Tomcat 9 Application causing 502 error after logging in

Question

I manage a few Tomcat 9 applications that are run on a remote server that also use IIS 8.5. Each site has three environments (DEV, TEST, and PROD). All of the environments are the same but on different servers. Their databases (Oracle DB) are also on separate remote servers. I do not use any other third party frameworks for the sites (such as Maven or Gradle).

One of my applications had an issue where an attacker could access the web.xml through a Multiple Directory Traversal Vulnerability. Some brief information can be found here: https://www.securityfocus.com/bid/63052/exploit

However, I discovered on the DEV and TEST (I thought PROD as well) that the filter we put in place was actually causing the site to not work correctly. You'd put in your user and password and click login and nothing would happen. I seemed to have fixed it on the DEV and TEST environment by fixing the regular expression that my code was testing the URI against. Code:

final String REGEX_INCLUDED = ".*\\/WEB-INF\\/web.xml.jsf.*";
...
if (Pattern.matches(REGEX_INCLUDED, URI)) {
        log.debug("SecurityFilter redirect");
        resp.sendRedirect("/errors/403.html"); // /login.jsf OR /index.html
    } else
        chain.doFilter(request, response);

I deployed the new war onto PROD, entered my user and password and it would load. The site redirects to the homepage after login, BUT it doesn't actually load if that makes sense. The response is a generic 502 error (shown below) but the URL does, in fact, say /home.jsp where it should respond with the homepage.

502 Error

I've checked the catalina log and I've not found a stack trace or any sign of an error being output. No other logs are useful either in showing what the issue is. I've tried just clearing my cache and retrying, using a different browser, restarting the tomcat service, restarting the site in IIS and nothing.

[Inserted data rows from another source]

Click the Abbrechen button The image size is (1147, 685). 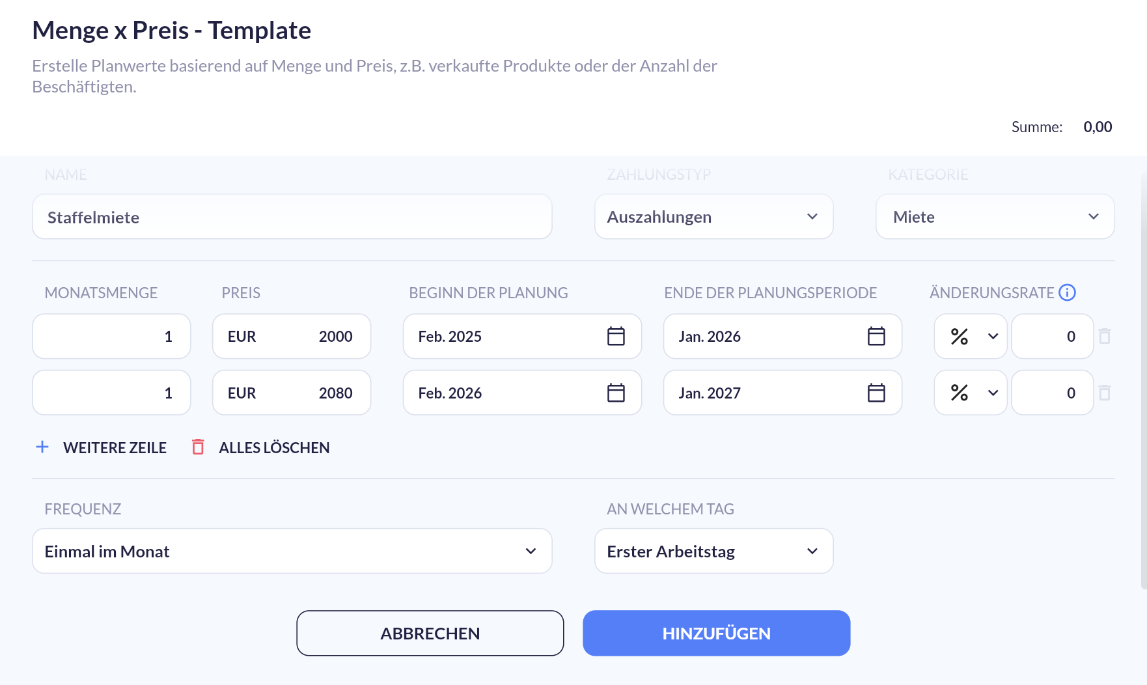coord(430,633)
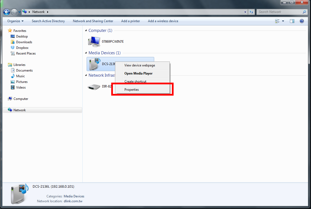Select the DIR router device icon
311x209 pixels.
pos(94,87)
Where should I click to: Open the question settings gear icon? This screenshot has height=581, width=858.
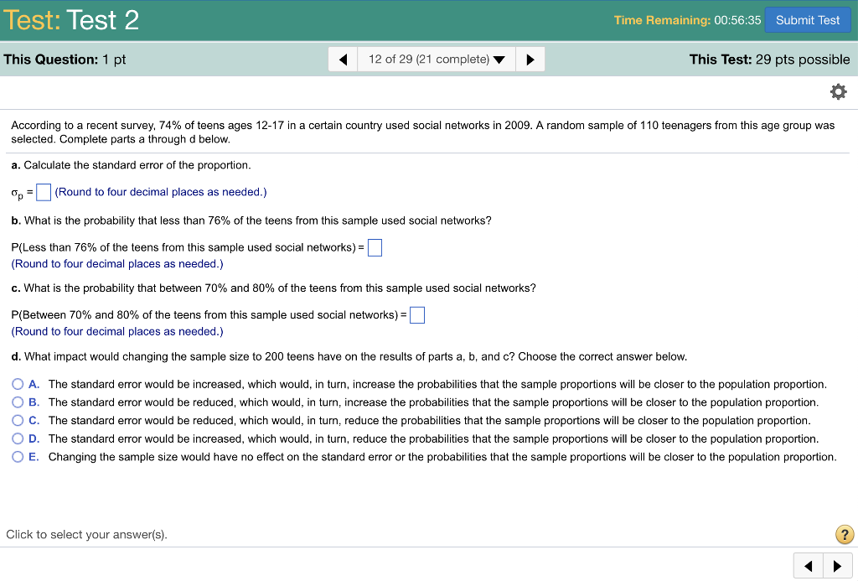click(838, 91)
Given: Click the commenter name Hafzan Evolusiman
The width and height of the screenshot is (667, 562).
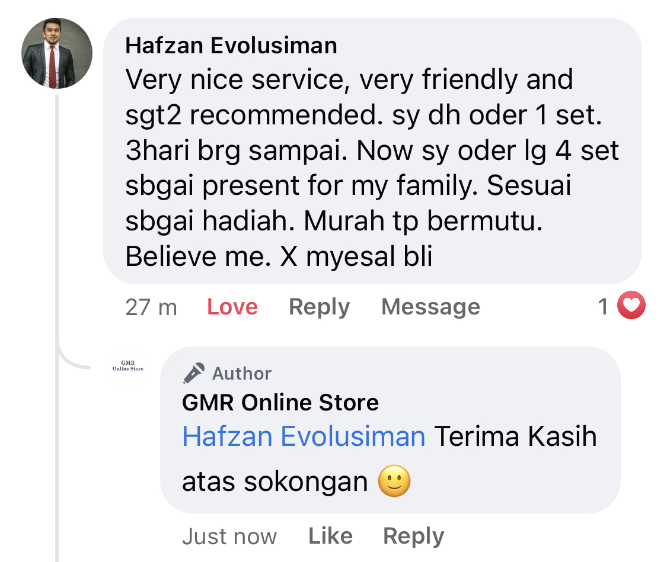Looking at the screenshot, I should (x=231, y=46).
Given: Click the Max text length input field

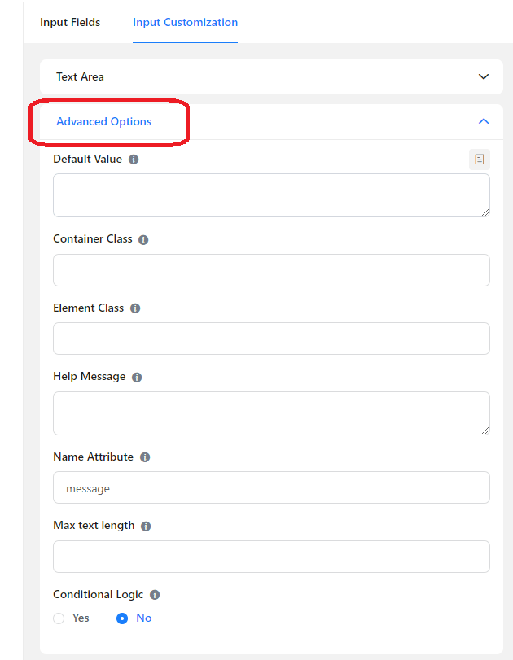Looking at the screenshot, I should click(x=271, y=557).
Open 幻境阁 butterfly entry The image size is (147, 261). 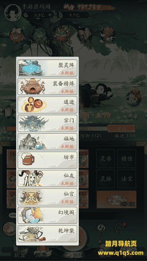coord(47,215)
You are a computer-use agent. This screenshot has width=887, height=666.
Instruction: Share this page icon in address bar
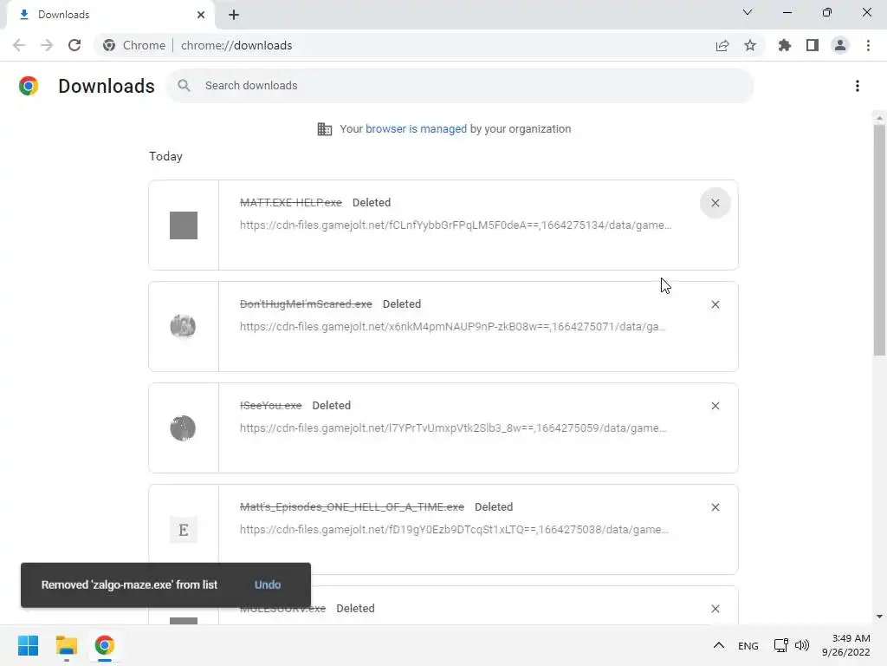(x=722, y=45)
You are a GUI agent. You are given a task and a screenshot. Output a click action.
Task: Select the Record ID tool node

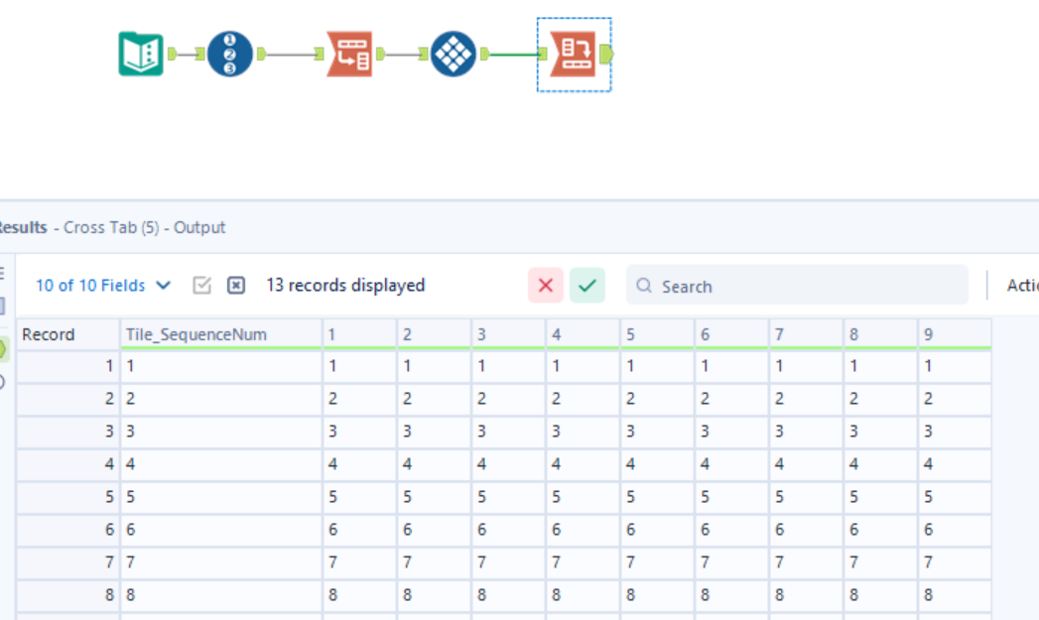[229, 54]
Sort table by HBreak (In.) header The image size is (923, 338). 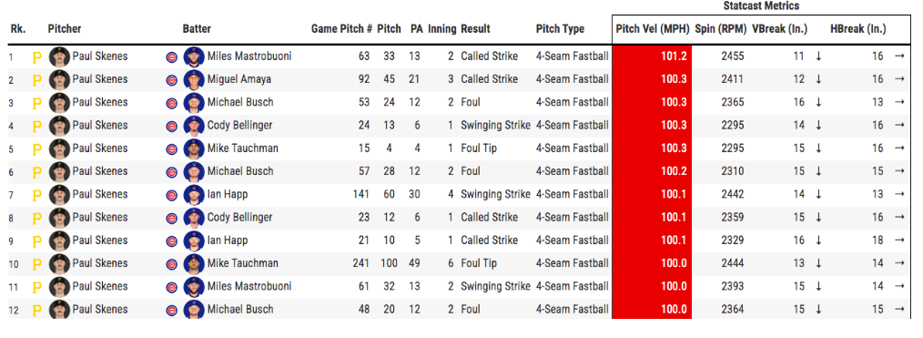coord(858,29)
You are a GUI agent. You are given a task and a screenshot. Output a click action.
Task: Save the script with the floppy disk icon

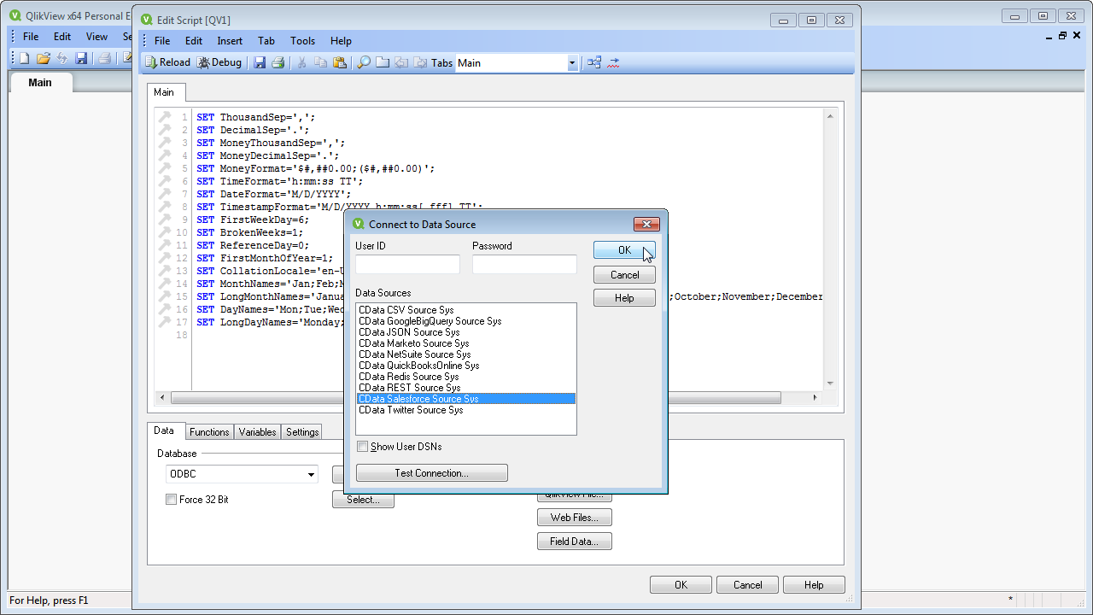tap(260, 62)
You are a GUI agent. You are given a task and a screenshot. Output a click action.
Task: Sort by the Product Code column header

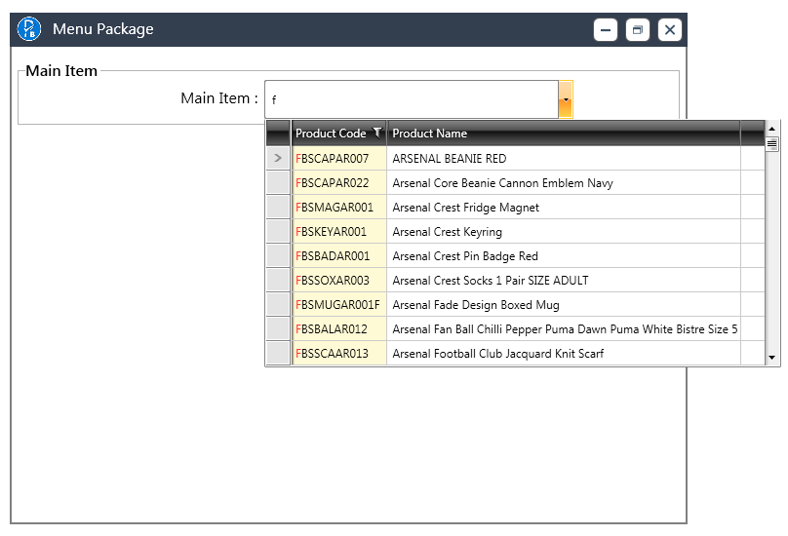331,134
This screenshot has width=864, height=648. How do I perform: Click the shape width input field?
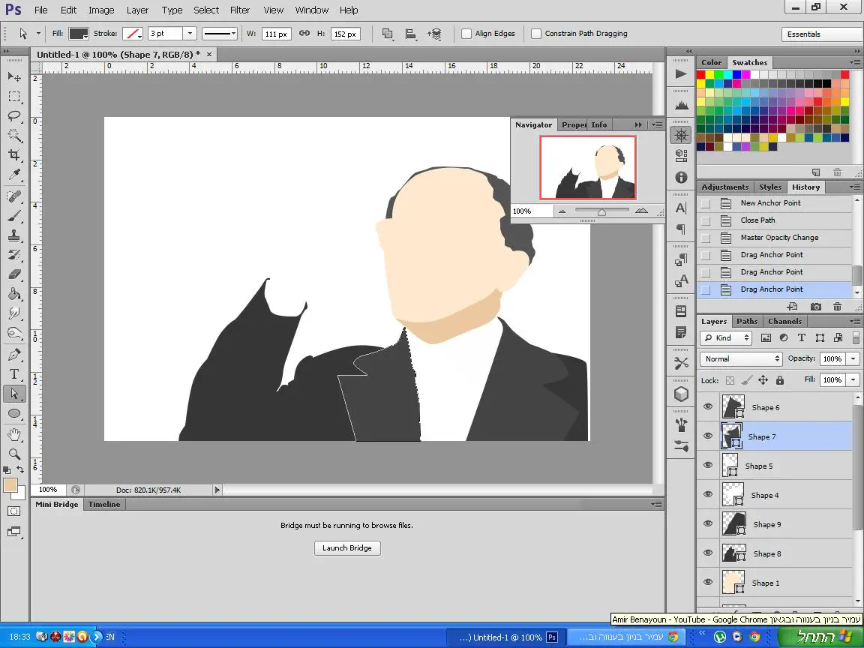coord(277,34)
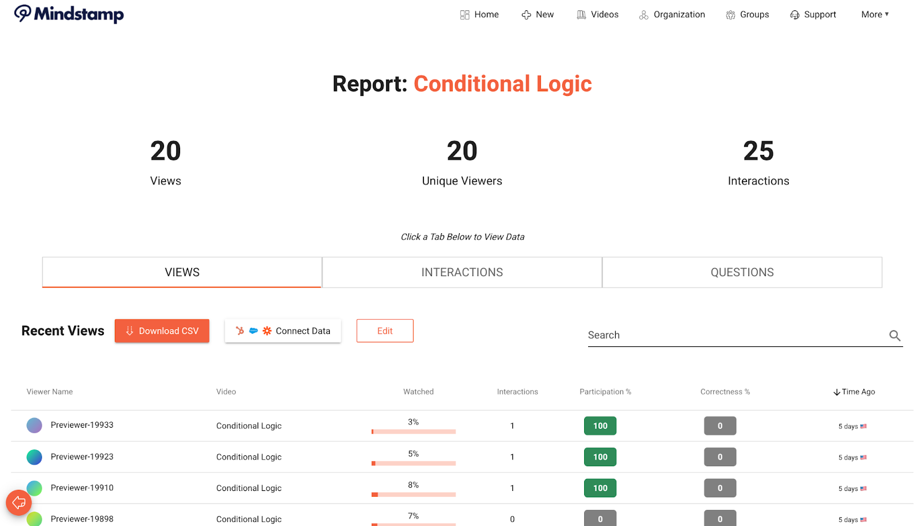Click the Home icon in navigation
The image size is (918, 526).
(x=465, y=15)
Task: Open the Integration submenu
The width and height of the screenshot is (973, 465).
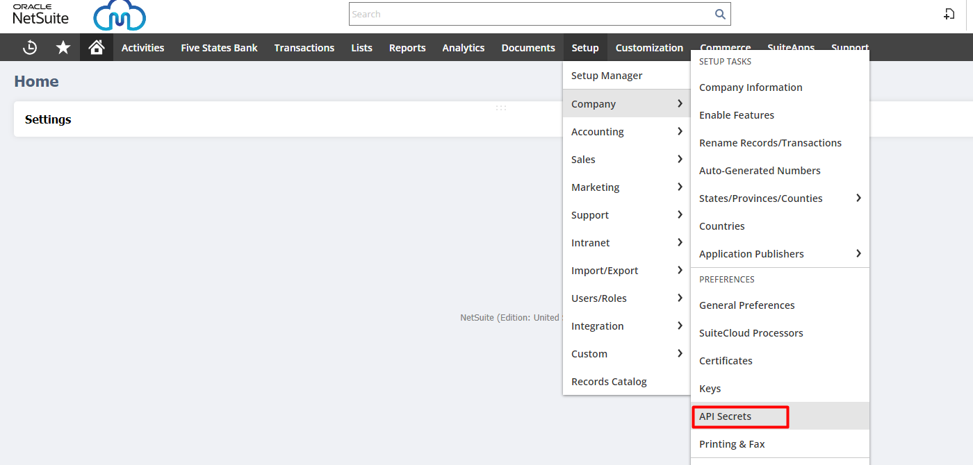Action: [x=626, y=326]
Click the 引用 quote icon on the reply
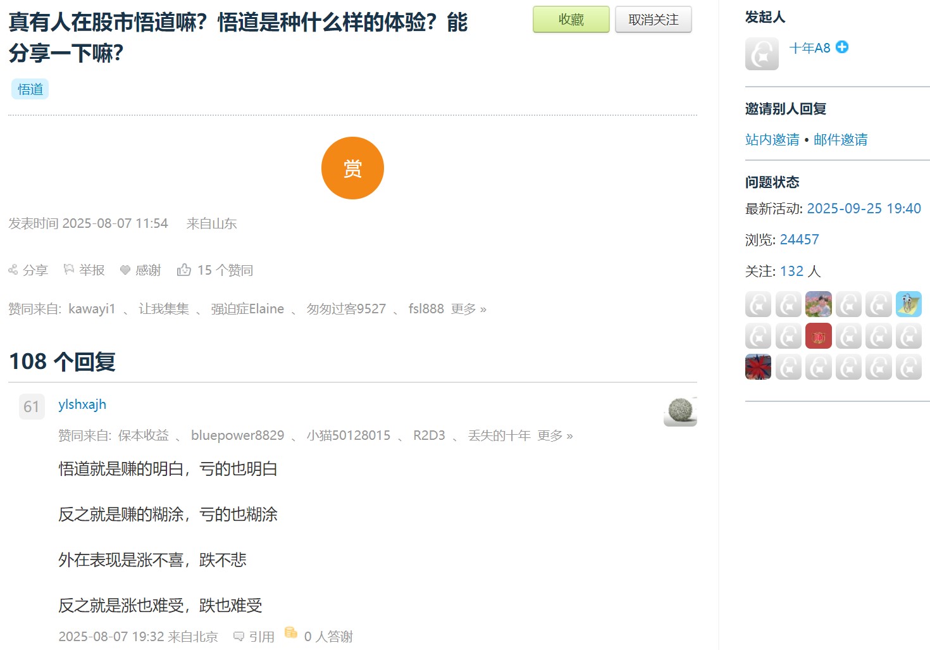930x650 pixels. pyautogui.click(x=239, y=636)
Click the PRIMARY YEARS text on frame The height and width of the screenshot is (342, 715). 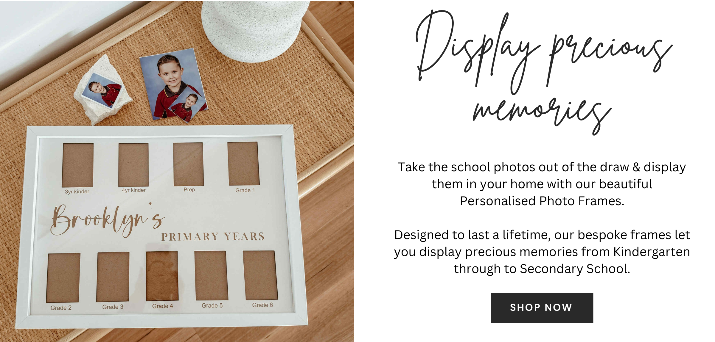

If there is something I'm missing that you wish to see let me know. BTW, I've tried removing the filter that blocks access to the web.xml just to make sure it wasn't the issue and both with and without the filter, it results in the 502 error.

Thanks in advance for any help.

Answer 1

Answering my own question: I had looked around everywhere and only after posting I found a related post:

502 proxy error on deployment

Their answer helped. The difference between my PROD environment and my DEV/TEST environments is that PROD is on a Proxy. I went to IIS on the server and found the server farm that the site used. I then clicked on the Proxy option and changed my timeout from 30 seconds to 60 seconds. Looks like my proxy was timing out. Hope this helps someone in the future.